What is being asked - Somewhere below are a line with "The height and width of the screenshot is (538, 970)." and a later line with "You are a computer-use agent. This". Output exactly those lines and all lines between them.

▶

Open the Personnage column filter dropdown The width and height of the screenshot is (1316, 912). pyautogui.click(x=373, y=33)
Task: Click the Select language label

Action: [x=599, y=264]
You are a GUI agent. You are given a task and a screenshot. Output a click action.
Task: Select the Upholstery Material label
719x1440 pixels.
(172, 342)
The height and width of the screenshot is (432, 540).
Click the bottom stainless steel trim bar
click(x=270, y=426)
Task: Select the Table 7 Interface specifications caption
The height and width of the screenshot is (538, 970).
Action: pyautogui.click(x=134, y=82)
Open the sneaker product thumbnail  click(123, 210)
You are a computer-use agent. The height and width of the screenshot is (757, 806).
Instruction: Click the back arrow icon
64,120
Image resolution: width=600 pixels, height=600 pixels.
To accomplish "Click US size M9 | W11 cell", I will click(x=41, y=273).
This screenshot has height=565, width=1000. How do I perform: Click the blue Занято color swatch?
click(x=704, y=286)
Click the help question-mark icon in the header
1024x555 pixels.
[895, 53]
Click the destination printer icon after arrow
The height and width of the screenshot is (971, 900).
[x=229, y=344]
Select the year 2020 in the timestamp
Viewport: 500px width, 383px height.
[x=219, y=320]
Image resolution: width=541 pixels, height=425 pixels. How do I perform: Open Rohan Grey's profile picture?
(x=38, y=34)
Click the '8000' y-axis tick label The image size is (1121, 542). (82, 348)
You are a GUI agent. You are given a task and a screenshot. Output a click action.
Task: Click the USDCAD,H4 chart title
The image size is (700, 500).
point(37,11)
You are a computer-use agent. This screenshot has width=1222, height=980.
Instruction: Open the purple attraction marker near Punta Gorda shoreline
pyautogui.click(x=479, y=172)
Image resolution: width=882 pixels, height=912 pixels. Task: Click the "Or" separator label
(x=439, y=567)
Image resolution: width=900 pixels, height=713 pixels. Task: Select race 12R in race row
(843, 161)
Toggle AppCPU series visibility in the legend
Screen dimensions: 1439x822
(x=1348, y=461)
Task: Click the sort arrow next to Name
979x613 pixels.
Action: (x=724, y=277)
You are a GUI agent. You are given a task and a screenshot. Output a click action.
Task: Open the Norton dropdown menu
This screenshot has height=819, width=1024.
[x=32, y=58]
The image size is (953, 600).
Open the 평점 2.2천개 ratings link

◀

Written solution -
The height and width of the screenshot is (538, 970).
Action: pyautogui.click(x=134, y=82)
Open the sneaker product thumbnail  click(123, 210)
You are a computer-use agent. The height and width of the screenshot is (757, 806).
Instruction: Click the back arrow icon
64,120
Image resolution: width=600 pixels, height=600 pixels.
To accomplish "Click US size M9 | W11 cell", I will click(x=41, y=273).
This screenshot has height=565, width=1000. How do I perform: Click the blue Занято color swatch?
click(x=704, y=286)
Click the help question-mark icon in the header
1024x555 pixels.
[895, 53]
Click the destination printer icon after arrow
The height and width of the screenshot is (971, 900).
[x=229, y=344]
Select the year 2020 in the timestamp
Viewport: 500px width, 383px height.
[x=219, y=320]
Image resolution: width=541 pixels, height=425 pixels. How do I perform: Open Rohan Grey's profile picture?
(x=38, y=34)
Click the '8000' y-axis tick label The image size is (1121, 542). (82, 348)
You are a GUI agent. You are given a task and a screenshot. Output a click action.
Task: Click the USDCAD,H4 chart title
The image size is (700, 500).
point(37,11)
You are a computer-use agent. This screenshot has width=1222, height=980.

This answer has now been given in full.